Manuel Sebastião, que falava no terceiro encontro provincial sobre as autoridades tradicionais, realizado no Centro Cultural Dr. Agostinho Neto, adiantou que os sobas que não são de linhagem vão exercer outras funções úteis à sociedade nas administrações municipais, distritais e comunais.

A redução do número de sobas deve-se à necessidade de restabelecer a linhagem dos sobas, explicou Manuel Sebastião, lembrando que a província de Luanda tem sobas indicados e eleitos.

“Estamos agora numa fase de clarificação”, acentuou Manuel Sebastião, que disse ser propósito do Governo Provincial de Luanda o resgate da verdadeira história das autoridades tradicionais.
“O nosso gabinete vai fazer um levantamento para saber quem são os sobas de linhagem”, salientou o director provincial de Acção Social, Cultura, Juventude e Desportos.

O Ministério da Cultura controla na província de Luanda 303 autoridades tradicionais, dez das quais mulheres, in-formou Manuel Sebastião, revelando que as despesas do Executivo com salários pagos aos sobas de Luanda chegam aos cinco milhões e meio de kwanzas por mês.

No encontro, os sobas apresentaram várias preocupações que têm a ver com o espaço que devem ter na sociedade, o mapeamento geográfico para a construção de “banzas” (casas apropriadas para os sobas), o atraso no pagamento dos salários e a falta de estruturas sociais nas suas áreas de jurisdição.

Relativamente aos salários, o director provincial de Acção Social, Cultura, Juventude e Desportos justificou que os ordenados são pagos às vezes com atrasos devido à morosidade administrativa na tramitação de processos após su-
cessão por falecimento.

A cerimónia de abertura do encontro foi presidida pelo vice-governador da província de Luanda para a Área Social, Dionísio da Fonseca, que informou haver no país mais de 40 mil autoridades tradicionais.

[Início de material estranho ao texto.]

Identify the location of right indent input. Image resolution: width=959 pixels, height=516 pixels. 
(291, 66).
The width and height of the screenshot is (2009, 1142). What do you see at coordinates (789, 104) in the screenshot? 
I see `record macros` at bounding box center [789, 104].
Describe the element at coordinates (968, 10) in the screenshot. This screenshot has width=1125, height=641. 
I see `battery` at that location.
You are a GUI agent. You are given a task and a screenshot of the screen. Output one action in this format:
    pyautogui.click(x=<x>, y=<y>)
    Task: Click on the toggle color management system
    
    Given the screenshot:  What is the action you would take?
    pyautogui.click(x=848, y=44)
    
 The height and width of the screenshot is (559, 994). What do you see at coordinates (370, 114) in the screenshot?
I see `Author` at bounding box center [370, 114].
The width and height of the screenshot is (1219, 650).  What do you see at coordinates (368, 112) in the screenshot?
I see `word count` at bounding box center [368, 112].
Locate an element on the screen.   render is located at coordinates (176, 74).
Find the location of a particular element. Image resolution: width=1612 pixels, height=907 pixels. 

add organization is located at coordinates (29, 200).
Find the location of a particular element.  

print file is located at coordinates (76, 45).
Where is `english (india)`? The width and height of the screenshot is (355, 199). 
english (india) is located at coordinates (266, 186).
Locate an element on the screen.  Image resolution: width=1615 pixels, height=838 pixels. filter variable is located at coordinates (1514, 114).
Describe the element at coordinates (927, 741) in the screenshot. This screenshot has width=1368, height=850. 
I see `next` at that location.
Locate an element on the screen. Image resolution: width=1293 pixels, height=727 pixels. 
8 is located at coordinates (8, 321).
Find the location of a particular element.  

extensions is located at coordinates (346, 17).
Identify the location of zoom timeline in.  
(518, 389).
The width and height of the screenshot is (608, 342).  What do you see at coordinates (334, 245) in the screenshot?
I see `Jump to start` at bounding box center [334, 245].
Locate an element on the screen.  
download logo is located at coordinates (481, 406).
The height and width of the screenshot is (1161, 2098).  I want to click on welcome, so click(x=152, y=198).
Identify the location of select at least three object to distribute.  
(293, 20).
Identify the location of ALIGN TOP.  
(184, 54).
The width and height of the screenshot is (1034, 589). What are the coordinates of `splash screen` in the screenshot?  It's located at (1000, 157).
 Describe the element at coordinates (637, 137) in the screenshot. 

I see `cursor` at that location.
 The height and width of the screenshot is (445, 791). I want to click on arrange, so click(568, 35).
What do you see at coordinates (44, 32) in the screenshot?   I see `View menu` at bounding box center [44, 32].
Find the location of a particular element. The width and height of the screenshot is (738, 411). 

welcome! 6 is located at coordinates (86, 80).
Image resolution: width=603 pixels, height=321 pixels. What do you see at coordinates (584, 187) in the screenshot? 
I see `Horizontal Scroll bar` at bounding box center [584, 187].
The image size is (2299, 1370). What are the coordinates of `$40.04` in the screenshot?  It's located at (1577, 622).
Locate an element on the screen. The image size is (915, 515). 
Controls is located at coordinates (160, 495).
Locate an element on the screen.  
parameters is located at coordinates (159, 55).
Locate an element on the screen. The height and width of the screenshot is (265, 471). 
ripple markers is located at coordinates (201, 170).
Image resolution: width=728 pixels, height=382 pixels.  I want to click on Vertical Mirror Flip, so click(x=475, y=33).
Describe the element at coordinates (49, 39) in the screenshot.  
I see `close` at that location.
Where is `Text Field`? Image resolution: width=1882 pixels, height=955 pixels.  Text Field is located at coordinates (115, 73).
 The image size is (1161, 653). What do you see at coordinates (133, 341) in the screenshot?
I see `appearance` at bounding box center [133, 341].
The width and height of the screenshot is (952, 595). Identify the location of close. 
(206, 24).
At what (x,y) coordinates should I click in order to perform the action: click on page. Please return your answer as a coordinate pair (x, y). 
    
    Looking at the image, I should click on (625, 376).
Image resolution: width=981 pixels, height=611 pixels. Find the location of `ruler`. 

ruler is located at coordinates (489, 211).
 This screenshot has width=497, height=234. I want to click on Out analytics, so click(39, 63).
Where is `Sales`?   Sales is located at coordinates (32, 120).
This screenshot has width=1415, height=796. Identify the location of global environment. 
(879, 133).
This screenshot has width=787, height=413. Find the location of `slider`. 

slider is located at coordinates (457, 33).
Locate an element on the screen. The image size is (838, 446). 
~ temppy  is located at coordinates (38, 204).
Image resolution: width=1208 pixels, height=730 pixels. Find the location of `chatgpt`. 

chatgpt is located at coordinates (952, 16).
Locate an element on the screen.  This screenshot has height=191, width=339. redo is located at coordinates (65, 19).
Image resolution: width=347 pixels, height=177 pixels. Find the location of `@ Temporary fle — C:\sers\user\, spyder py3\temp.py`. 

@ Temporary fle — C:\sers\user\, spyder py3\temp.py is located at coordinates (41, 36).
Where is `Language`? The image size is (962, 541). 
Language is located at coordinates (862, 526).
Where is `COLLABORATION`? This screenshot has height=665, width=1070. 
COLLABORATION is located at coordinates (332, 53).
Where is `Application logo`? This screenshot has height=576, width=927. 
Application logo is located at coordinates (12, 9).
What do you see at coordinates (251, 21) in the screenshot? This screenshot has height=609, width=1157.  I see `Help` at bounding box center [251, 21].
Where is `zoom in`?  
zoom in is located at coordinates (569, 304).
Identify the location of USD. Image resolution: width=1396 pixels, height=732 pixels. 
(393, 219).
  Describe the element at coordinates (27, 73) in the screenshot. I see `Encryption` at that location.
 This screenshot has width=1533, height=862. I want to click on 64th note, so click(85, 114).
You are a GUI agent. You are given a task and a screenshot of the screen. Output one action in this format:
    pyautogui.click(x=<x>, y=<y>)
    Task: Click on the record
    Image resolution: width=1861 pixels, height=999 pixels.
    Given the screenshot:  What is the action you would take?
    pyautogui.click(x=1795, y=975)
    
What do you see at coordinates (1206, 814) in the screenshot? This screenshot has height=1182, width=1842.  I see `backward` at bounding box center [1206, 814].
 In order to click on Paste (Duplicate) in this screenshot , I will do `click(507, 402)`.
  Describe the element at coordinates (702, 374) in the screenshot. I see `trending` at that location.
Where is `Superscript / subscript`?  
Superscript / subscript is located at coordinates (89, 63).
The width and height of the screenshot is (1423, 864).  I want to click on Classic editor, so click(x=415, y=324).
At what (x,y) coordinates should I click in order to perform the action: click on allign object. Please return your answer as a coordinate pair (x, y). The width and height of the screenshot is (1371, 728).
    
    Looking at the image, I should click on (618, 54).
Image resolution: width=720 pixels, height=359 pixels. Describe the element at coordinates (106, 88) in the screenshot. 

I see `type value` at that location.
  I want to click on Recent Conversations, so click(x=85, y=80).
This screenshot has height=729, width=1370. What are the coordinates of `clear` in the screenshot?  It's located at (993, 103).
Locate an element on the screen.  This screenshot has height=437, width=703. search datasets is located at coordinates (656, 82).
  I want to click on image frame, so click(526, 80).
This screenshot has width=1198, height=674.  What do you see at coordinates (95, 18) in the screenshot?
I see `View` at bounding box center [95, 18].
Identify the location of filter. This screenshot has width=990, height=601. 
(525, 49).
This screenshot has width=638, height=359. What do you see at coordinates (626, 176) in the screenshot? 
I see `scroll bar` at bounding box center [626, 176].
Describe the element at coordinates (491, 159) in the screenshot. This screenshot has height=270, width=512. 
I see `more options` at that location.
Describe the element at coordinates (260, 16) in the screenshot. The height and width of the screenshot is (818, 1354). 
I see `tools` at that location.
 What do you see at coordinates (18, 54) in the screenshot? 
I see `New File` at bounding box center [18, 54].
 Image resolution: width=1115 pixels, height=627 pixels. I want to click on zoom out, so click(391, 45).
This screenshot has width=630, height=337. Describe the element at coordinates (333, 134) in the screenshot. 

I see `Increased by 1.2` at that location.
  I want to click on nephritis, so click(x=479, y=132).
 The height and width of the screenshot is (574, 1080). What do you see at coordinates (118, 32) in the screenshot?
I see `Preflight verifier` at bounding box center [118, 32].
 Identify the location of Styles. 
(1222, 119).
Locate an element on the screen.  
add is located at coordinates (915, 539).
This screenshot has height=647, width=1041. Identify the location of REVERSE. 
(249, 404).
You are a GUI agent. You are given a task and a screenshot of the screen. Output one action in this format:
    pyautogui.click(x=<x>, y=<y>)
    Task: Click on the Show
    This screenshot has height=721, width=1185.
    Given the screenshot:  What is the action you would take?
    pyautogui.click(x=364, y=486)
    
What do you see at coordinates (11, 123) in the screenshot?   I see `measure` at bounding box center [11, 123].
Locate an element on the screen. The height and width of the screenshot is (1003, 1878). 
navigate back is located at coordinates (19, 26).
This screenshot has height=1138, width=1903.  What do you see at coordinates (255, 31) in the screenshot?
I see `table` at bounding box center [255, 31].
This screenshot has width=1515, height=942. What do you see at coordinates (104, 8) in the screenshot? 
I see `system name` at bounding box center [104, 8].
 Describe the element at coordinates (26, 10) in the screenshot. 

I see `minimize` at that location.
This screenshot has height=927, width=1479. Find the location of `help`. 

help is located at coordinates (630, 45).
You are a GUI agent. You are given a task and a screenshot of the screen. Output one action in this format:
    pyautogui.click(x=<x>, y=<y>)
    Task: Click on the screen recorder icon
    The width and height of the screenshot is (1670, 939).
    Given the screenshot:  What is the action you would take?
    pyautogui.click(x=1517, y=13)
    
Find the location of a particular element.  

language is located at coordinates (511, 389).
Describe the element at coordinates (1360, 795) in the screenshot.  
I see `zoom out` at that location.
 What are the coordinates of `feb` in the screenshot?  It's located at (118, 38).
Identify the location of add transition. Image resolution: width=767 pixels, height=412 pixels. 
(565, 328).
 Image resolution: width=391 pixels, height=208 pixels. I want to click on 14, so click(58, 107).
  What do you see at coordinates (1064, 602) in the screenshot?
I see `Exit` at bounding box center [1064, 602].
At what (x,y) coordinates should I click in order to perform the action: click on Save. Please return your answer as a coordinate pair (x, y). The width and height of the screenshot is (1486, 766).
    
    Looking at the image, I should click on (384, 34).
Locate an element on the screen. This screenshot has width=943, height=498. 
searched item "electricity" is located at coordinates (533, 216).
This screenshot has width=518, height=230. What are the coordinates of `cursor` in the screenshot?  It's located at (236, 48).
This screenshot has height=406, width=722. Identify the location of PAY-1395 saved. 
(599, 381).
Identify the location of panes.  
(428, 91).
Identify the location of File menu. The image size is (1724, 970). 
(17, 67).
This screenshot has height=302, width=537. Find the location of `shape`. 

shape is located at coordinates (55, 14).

“O encontro realiza-se num momento em que se aproxima o processo de preparação e institucionalização das autarquias locais”, acentuou Dionísio da Fonseca, que pediu aos participantes para abordarem com profundidade a realidade actual das autoridades tradicionais, a sua interacção com o Executivo e, futuramente, com as autarquias locais.

O vice-governador disse que é preciso haver “um novo olhar” para as autoridades tradicionais por desempenharem um relevante papel na intermediação das relações entre o Estado e as comunidades.